UBS just published a brief on their SDN conference, where a number of vendors made presentations on the state of SDN, its issues and benefits, their own strategies, etc. If you read through the material you get an enormous range of visions (not surprisingly) of what SDN actually is, a consistent view that somehow SDN is right around the corner (not surprising either), and a very clear and virtually universal point. That point is that SDN and operations are highly interdependent.
The truth is that operationalization (the term I use to describe the engineering of a technology to allow it to be deployed and managed in the most cost-effective way) is the baseline problem for pretty much everything that’s important today—cloud, SDN, and NFV. The operational challenge of the future is created by the fact that cooperative systems’ complexity generally rises at the rate of the number of relationships, which often approaches the square of the number of elements.
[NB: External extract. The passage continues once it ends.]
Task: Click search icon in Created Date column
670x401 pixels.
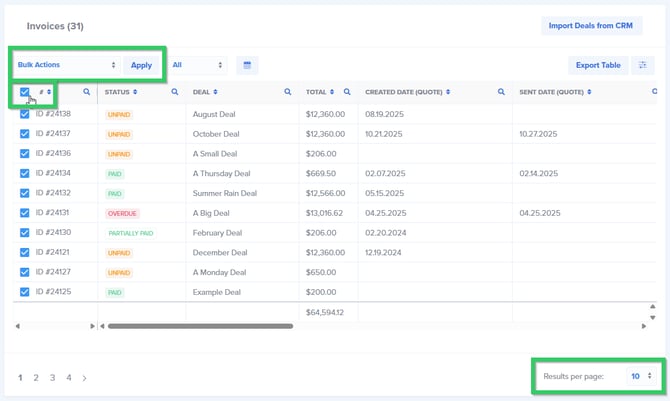Action: [502, 92]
If you take a device and break it into a couple virtual functions and a small dumbed-down data-plane element, you end up with something that could be cheaper in capital costs but will be considerably more expensive to operate, unless you do something proactive to make things easier.
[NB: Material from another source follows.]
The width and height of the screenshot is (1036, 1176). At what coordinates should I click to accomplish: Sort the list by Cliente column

Enterprise and network operator management processes have evolved over time as networks have moved from being run through largely static provisioning to being run by managing (or at least bounding) adaptive behavior. You could visualize this as a shift from managing services to managing class of service. Arguably the state-of-the-management-art is to have the network generate a reasonable but not infinite service set, assign application/user relationships to one of these services when they’re created, and manage the infrastructure to meet the grade-of-service stipulations for each of the services in your set. Get the boat to the other side of the river and you get the passengers there too; you don’t have to route them independently.
While class-of-service management makes a lot of sense, it’s still had its challenges and it’s facing new ones. First, there is a sense that new technologies like SDN will achieve their benefits more through personalization, meaning that the ability of the network to adapt to user-level service visions is a fundamental value proposition. Second, there is the question of how services work when they’re made up not of physical boxes in static locations, but of virtual elements that are in theory put anywhere that’s convenient, and even broken up and replicated for performance or availability reasons.
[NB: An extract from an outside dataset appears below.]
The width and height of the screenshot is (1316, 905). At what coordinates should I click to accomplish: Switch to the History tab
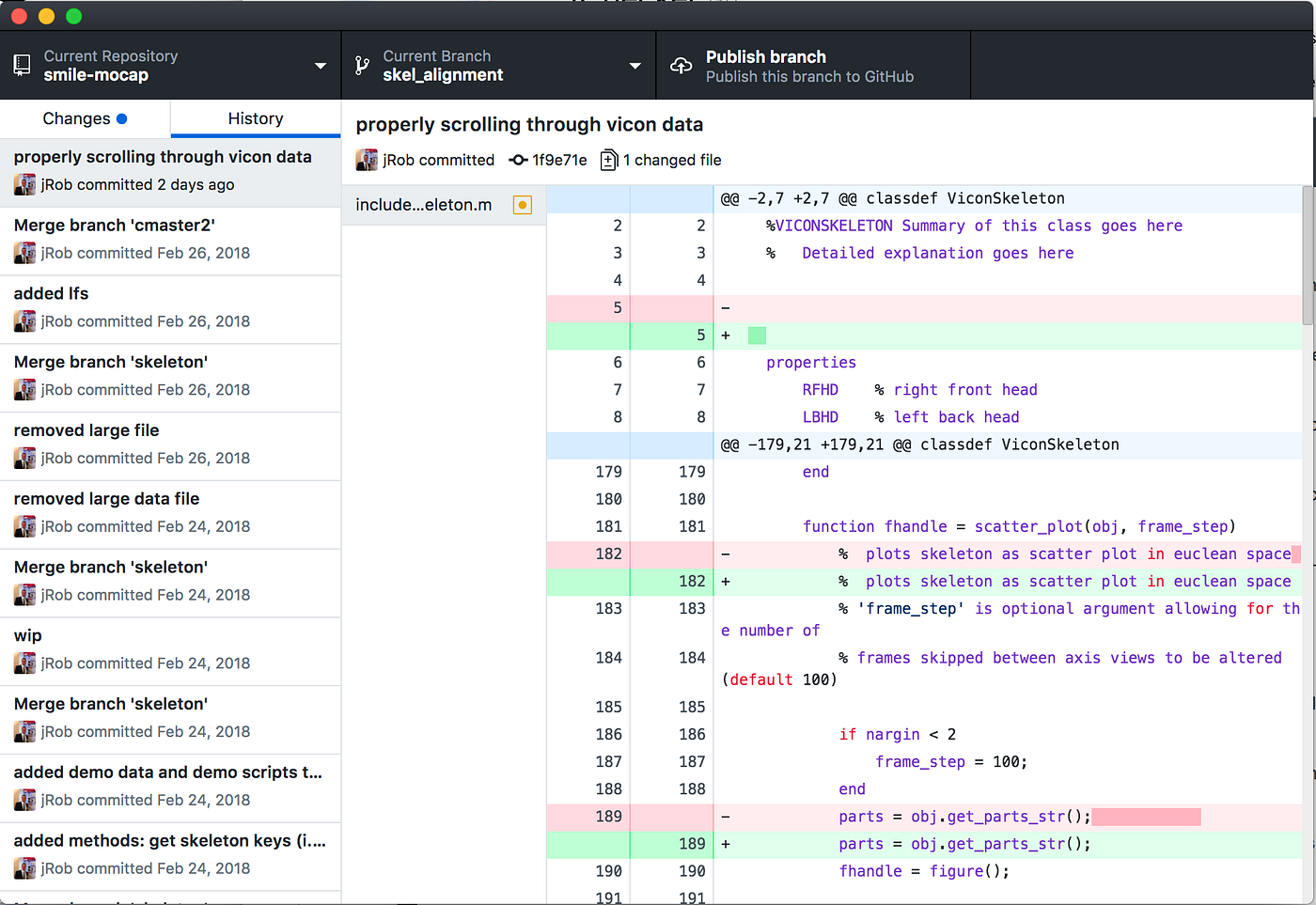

I’ve gone through these issues with both operators and enterprises in surveys, and with the former in face-to-face discussions. It’s my view that neither operators nor the enterprises who really understand the challenges (what I call the “literati”) buy into the notion of personalizing network services. The SDN or NFV of the future isn’t going to turn perhaps four classes of service into perhaps four thousand, or even four hundred. Not only do buyers think this won’t scale, they think that the difference among the grades becomes inconsequential very quickly as you multiply the options. So that leaves the issue of dealing with virtual elements.
What seems inevitable in virtual-element networks, including elastic applications of cloud computing and NFV as well as SDN, is the notion of derived operations. You start derived operations with two principles and you cement it into reality with the third.
The first of the two starting principles is that infrastructure will always have to be policy-managed and isolated from connection dynamism. There is a very good reason to use OpenFlow to control overlay virtual SDN connectivity—virtual routers and tunnels—because you can shape the connection network that builds the customer-facing notion of application network services easily and flexibly that way. There’s no value to trying to extend application control directly to lower layers. You may use OpenFlow down there, but you use it in support of traffic policies and not to couple applications to lower OSI layers directly. Too many disasters happen, operationally speaking, if you do that. We need class-of-service management even when it’s class-of-virtual-service.
The second of the two starting points is that a completely elastic and virtual-element-compatible management model is too complicated for operations personnel to absorb. We could give a NOC a screen that showed the topology of a virtual network like one built with NFV, or a view of their virtual hosts for multi-component applications. What would they do with it? In any large-scale operation, the result would be like watching ants crawl around the mouth of an anthill. It would be disorder to the point where absorbing the current state, much less visualizing correct versus incorrect operations would be meaningless. Add in the notion that class-of-service management and automatic fault remediation would be fixing things or changing things as they arise, and you have visual chaos.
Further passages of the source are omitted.